• **TRECHO FORNECIDO**:
────
Trata-se de um tema relevante, sobretudo pela ausência de previsão expressa nas normas trabalhistas e constitucionais sobre essa hipótese específica.

Neste artigo, abordaremos o assunto sob os prismas legal, doutrinário, jurisprudencial e de controle externo, oferecendo um panorama completo da discussão e dos cuidados que devem ser tomados por agentes políticos que enfrentem tal situação.

O que é o seguro-desemprego e quem tem direito?

O seguro-desemprego é um benefício de prestação continuada previsto no art. 7º, inciso II, da Constituição Federal de 1988, e regulamentado pela Lei nº 7.998/1990.

Seu objetivo é garantir uma assistência financeira temporária ao trabalhador formal dispensado sem justa causa, auxiliando-o durante a transição no mercado de trabalho.
────
Dados de alvos de clique:
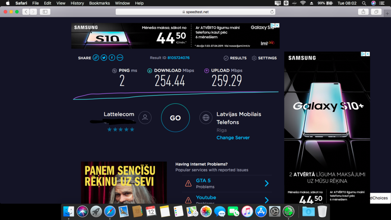Click the speedtest.net address bar
Viewport: 391px width, 220px height.
coord(196,12)
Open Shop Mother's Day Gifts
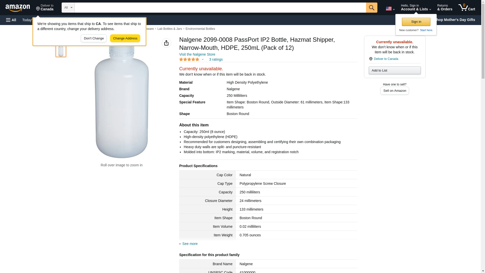 456,20
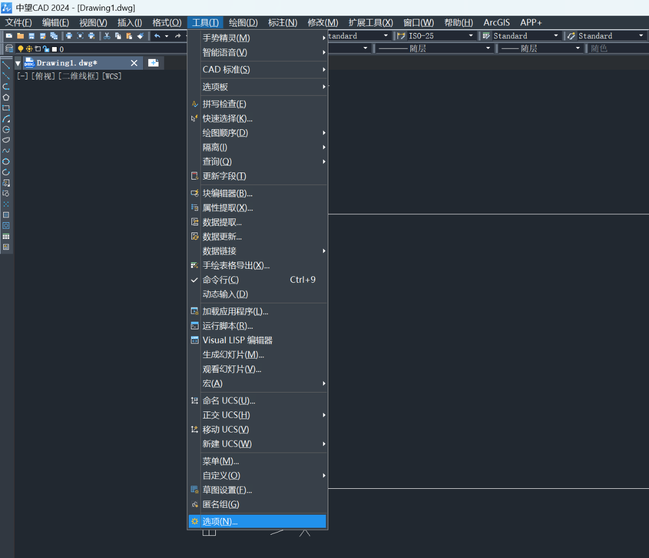This screenshot has height=558, width=649.
Task: Click the Open folder icon in toolbar
Action: click(x=21, y=36)
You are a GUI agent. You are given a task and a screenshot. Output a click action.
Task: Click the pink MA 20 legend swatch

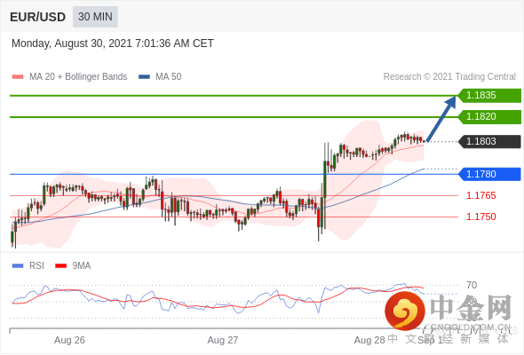[18, 77]
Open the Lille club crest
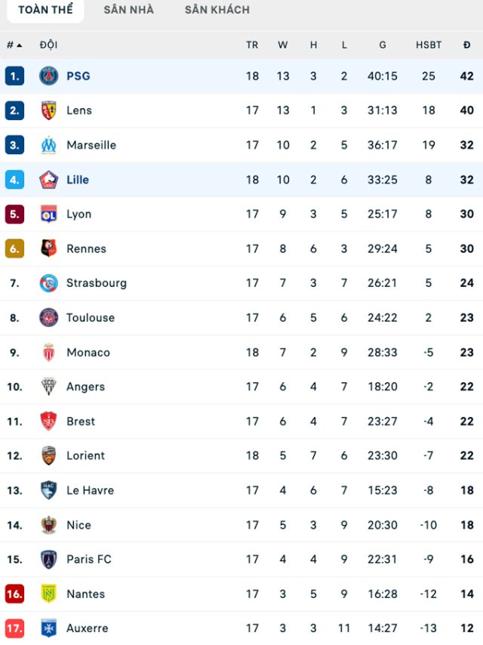Image resolution: width=483 pixels, height=645 pixels. 48,180
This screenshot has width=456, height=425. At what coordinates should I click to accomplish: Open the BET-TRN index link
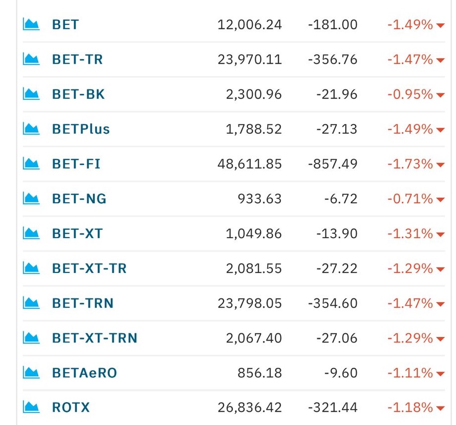click(83, 303)
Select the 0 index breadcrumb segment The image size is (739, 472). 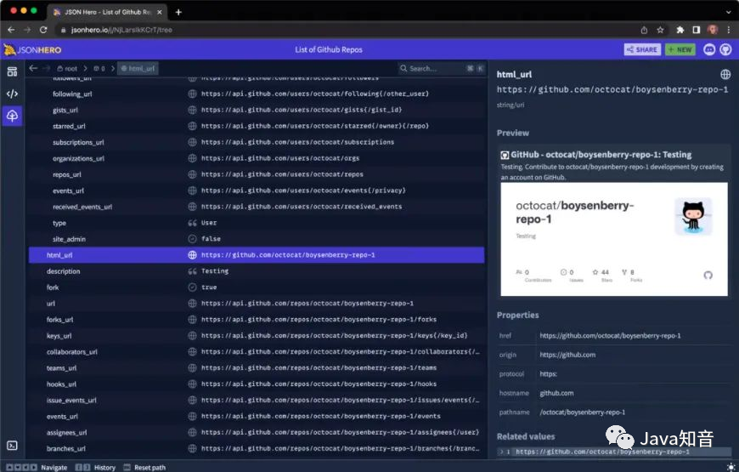coord(99,68)
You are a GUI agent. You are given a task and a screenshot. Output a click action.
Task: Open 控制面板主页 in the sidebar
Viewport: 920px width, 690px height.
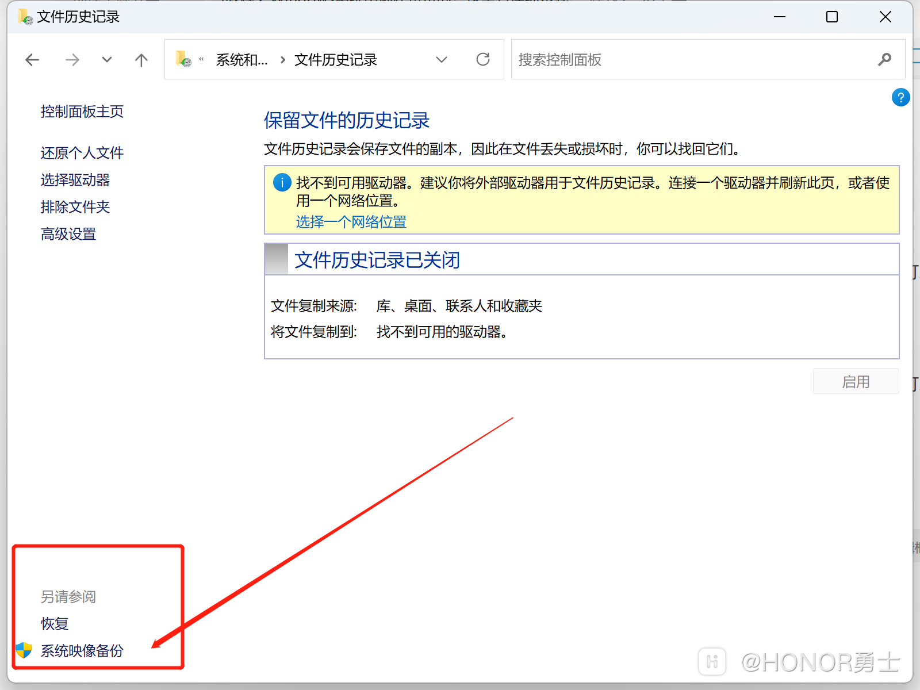tap(82, 112)
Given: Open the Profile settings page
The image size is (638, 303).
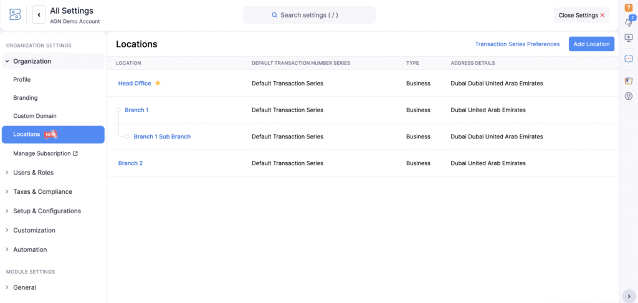Looking at the screenshot, I should (x=22, y=80).
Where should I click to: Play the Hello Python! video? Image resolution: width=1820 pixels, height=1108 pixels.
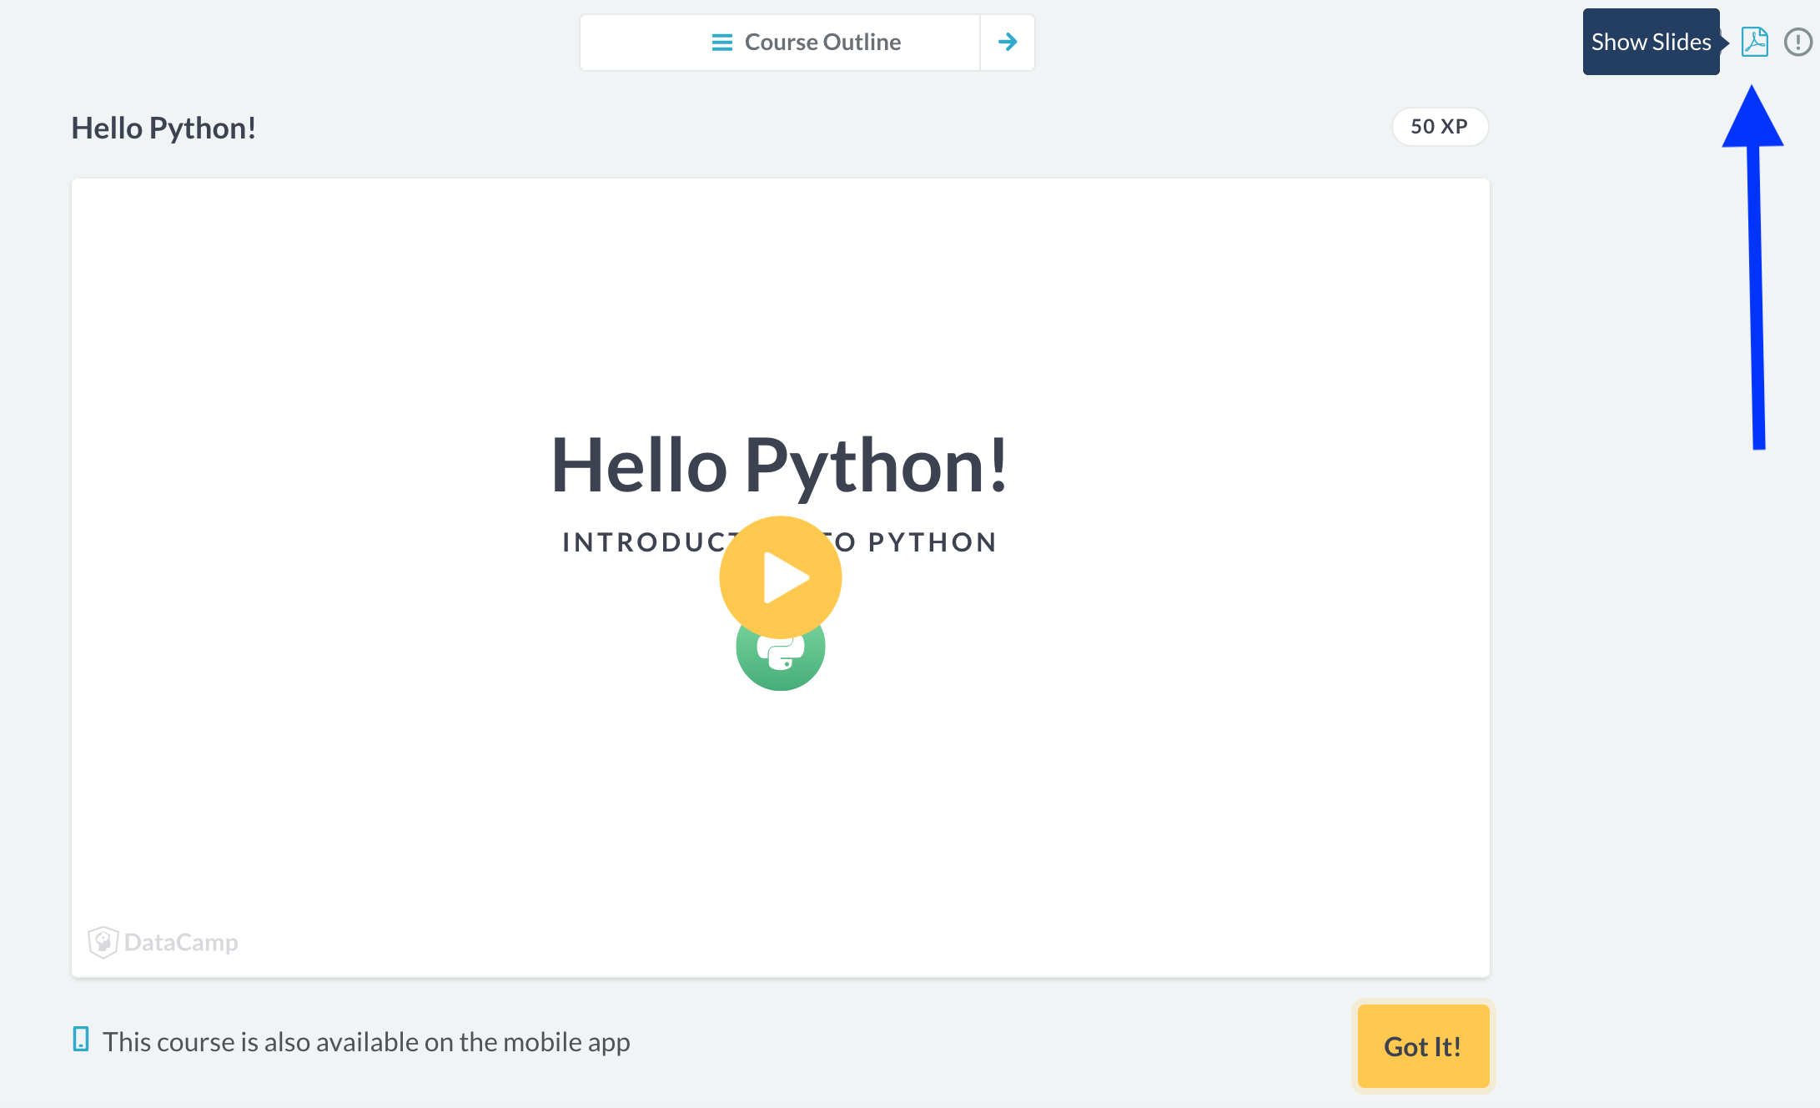(x=780, y=577)
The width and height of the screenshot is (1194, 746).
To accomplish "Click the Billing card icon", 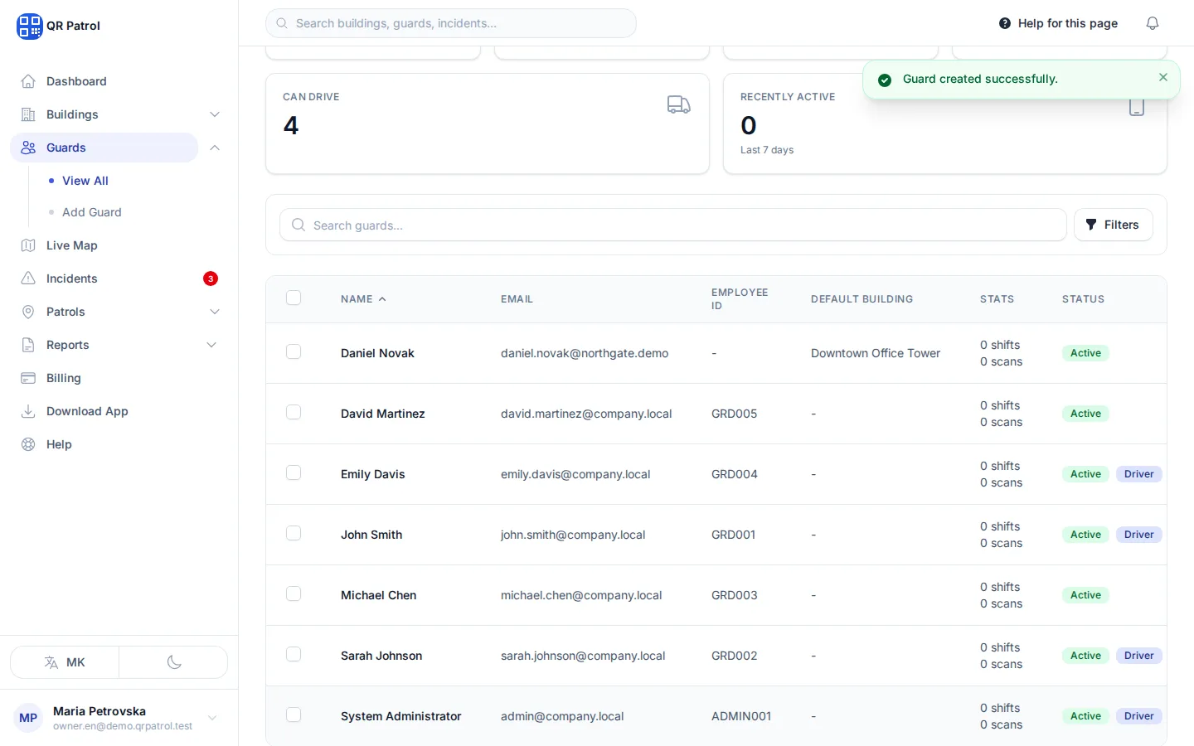I will [28, 378].
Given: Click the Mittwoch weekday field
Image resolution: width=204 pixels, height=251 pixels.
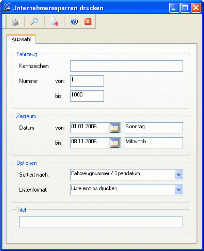Looking at the screenshot, I should pyautogui.click(x=153, y=143).
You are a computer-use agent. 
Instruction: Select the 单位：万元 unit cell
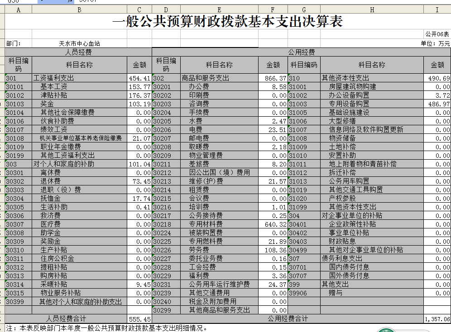(x=435, y=44)
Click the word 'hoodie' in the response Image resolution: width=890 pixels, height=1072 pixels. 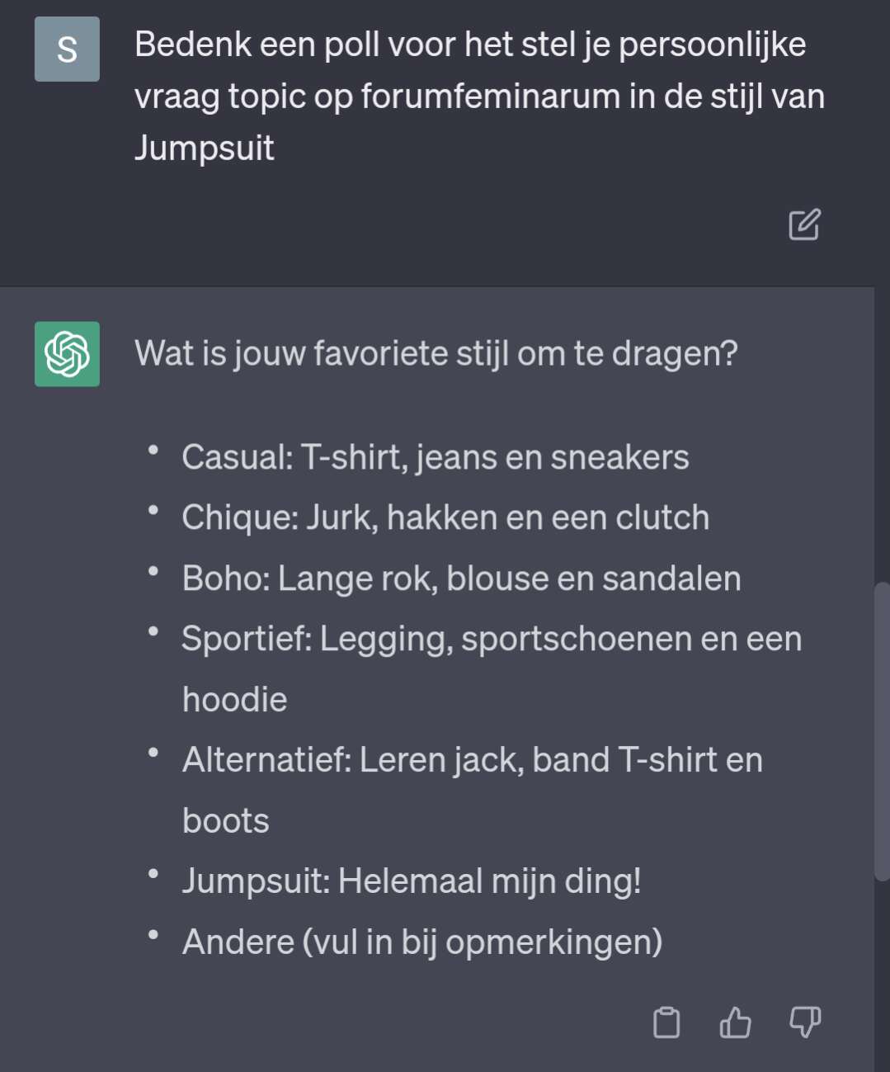click(234, 699)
────
• **TAREFAS A EXECUTAR**:
(1) Segundo o texto sobre o seguro-desemprego, qual lei regulamenta esse benefício?
(2) Transcreva literalmente o trecho do texto sobre o seguro-desemprego que começa em "O seguro-desemprego é" e termina em "mercado de trabalho.".

• **RESPOSTAS POR TAREFA**:
(1) A Lei nº 7.998/1990.

(2)
O seguro-desemprego é um benefício de prestação continuada previsto no art. 7º, inciso II, da Constituição Federal de 1988, e regulamentado pela Lei nº 7.998/1990.

Seu objetivo é garantir uma assistência financeira temporária ao trabalhador formal dispensado sem justa causa, auxiliando-o durante a transição no mercado de trabalho.